More importantly, trying to stand in the way of new technologies to save jobs is self-defeating. Both improved living standards and social stability depend on constant economic growth. Either we continuously bake a bigger pie, or we end up fighting over the crumbs. Economic growth, in turn, depends on improved productivity, which depends on leveraging technology –– to reduce the amount of labor, capital, energy or materials that go into producing goods. Virtually every new technology from the spinning wheel to the combine to digitization has eliminated somebody’s job, which is why technological progress has continuously prompted many to attempt to stand in the way and shout ‘halt’, going back even before the original luddites tried to destroy weaving machines in 19th-century England. But banning any technology would have made us all poorer today. An American worker today earns more (in terms of buying power) in 10 minutes of work than mid-19th century English mill workers earned in a 12-hour day. Technology has made us more productive, and improved productivity has made us better off.

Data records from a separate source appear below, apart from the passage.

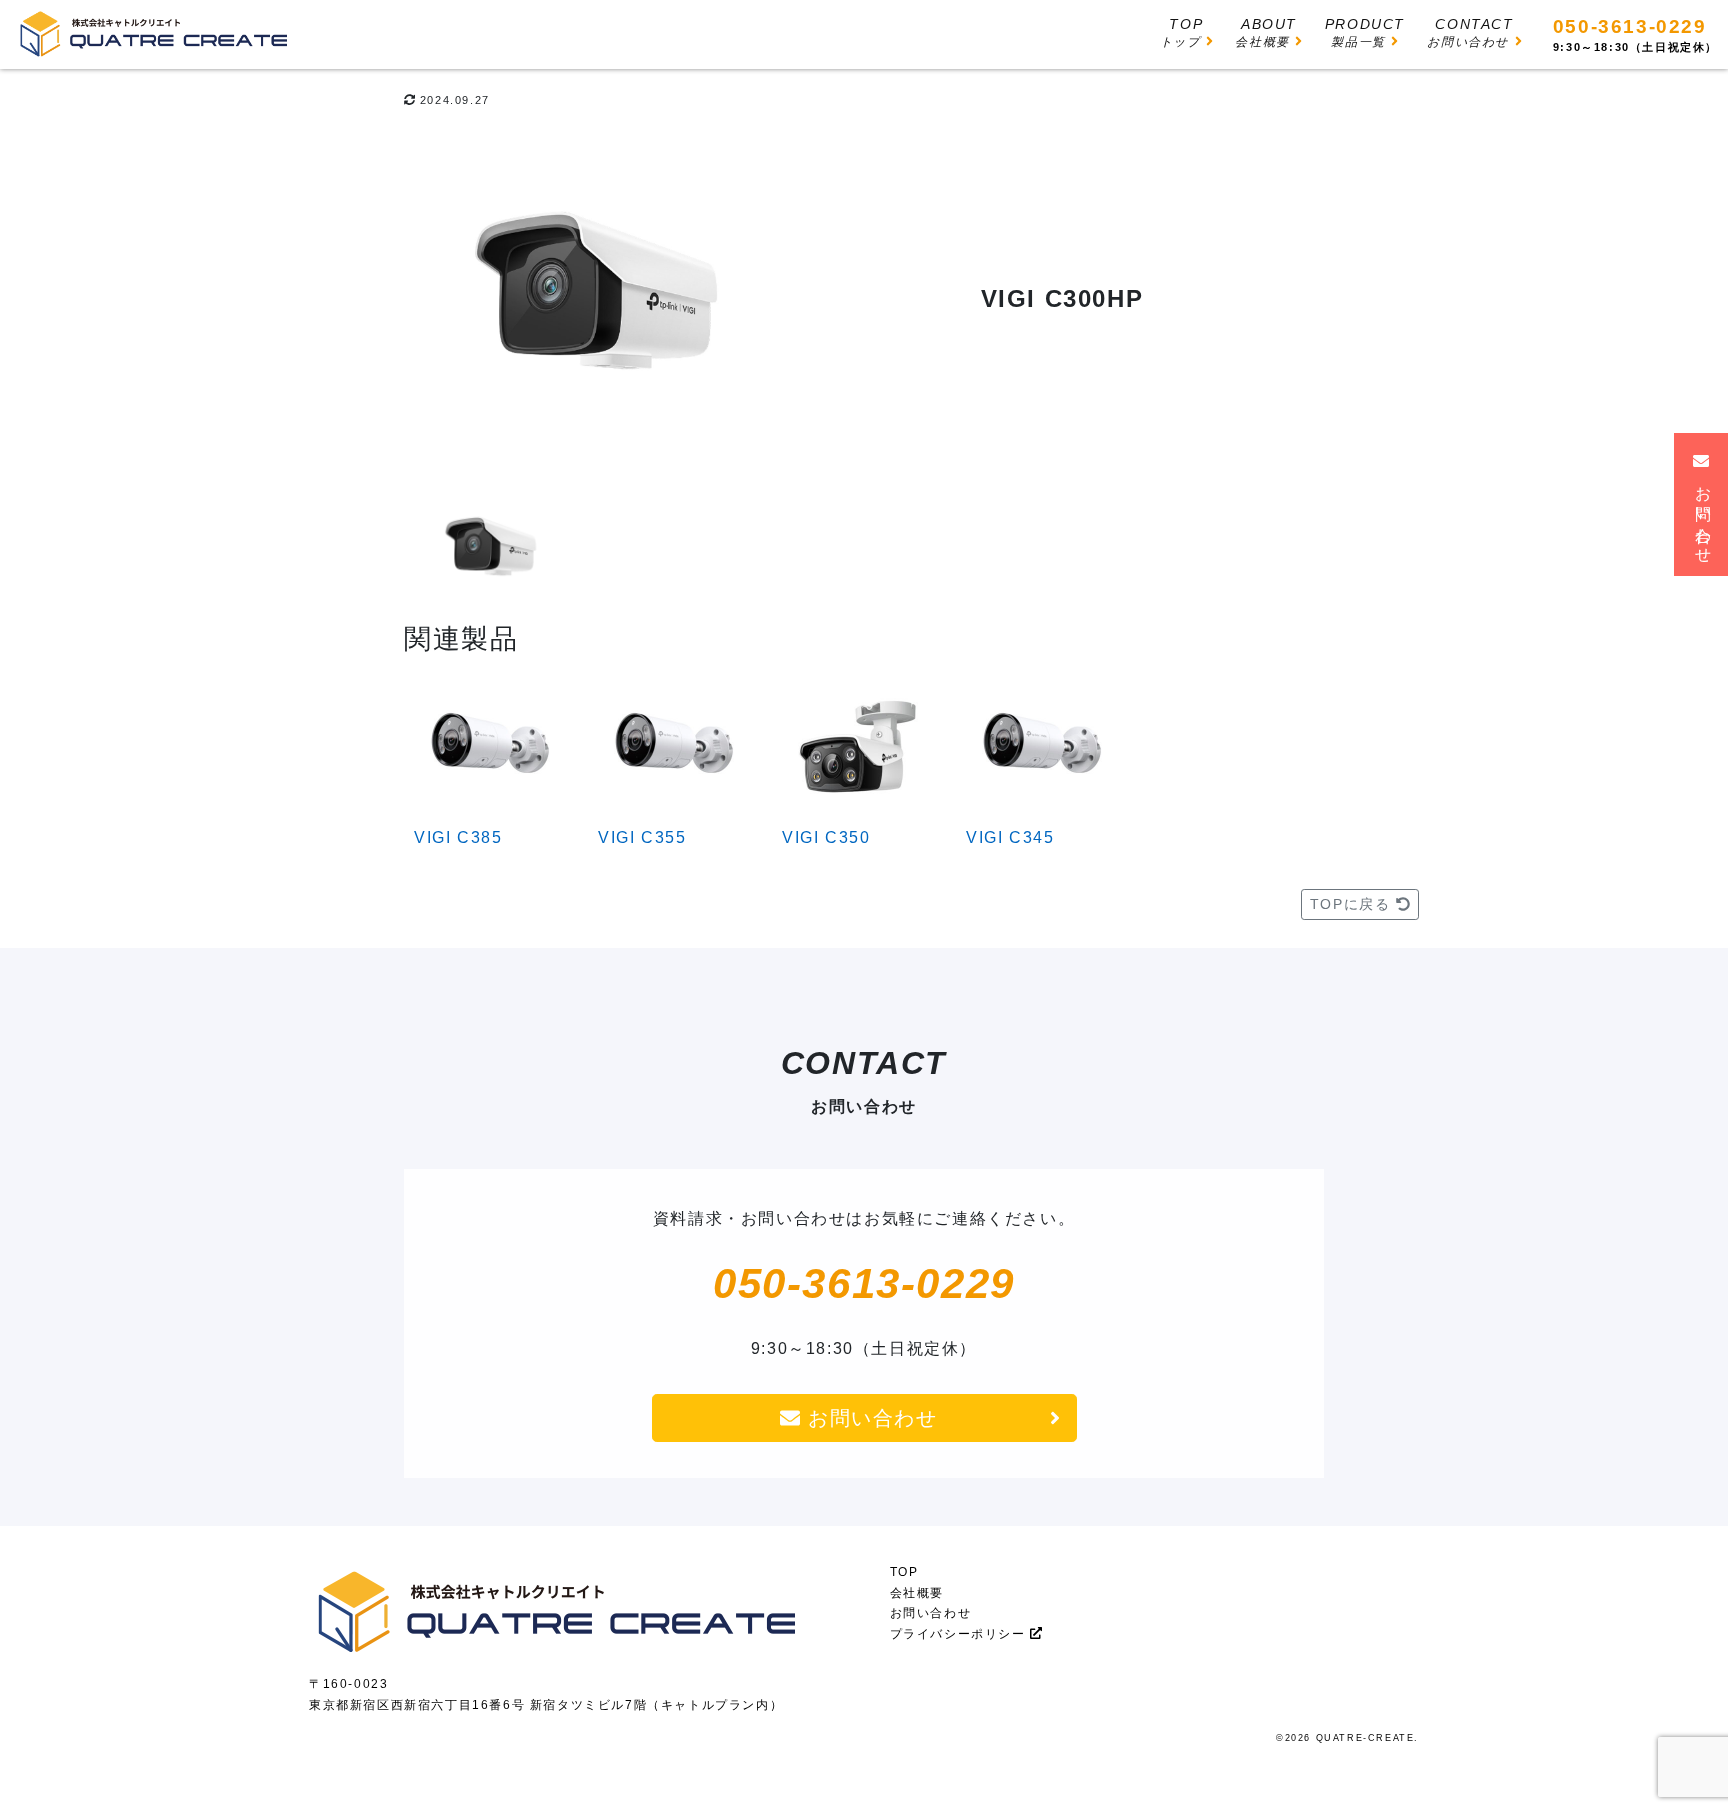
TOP (904, 1572)
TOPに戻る (1353, 904)
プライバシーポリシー (960, 1634)
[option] (594, 303)
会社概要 (917, 1593)
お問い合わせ (868, 1418)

Looking forward, automation is not only consistent with economic growth, it is crucial to the improved productivity that makes it possible. Up to half of the productivity growth needed to ensure a 2.8 percent annual growth in GDP over the next 50 years will be driven by automation, according to the McKinsey Global Institute. Improved productivity draws the increased investment and economic spin-offs that lead to jobs. A study by Deloitte in 2015 found that technology in the U.K. has contributed to the creation of more than four times as many jobs as it has eliminated. In fact, countries with the highest robot density, notably Germany and South Korea, have among the lowest unemployment rates. In the United States, the most robotics-intensive manufacturing sectors – automotive, electronics and metals - employ about 20 percent more mechanical and industrial engineers and nearly twice the number of installation maintenance and repair workers than less robotics-intensive manufacturing sectors. And they pay higher wages than other manufacturing sectors, according to analysis by PwC of data from the Bureau of Labor Statistics.
It is easy to think that technology makes us worse off, because sunset jobs are easy to identify while sunrise jobs are often hard to see. But it is important to look. Otherwise, new robot taxes and technology moratoria could prevent us from benefiting from the improved productivity and wealth creation that new technologies spawn.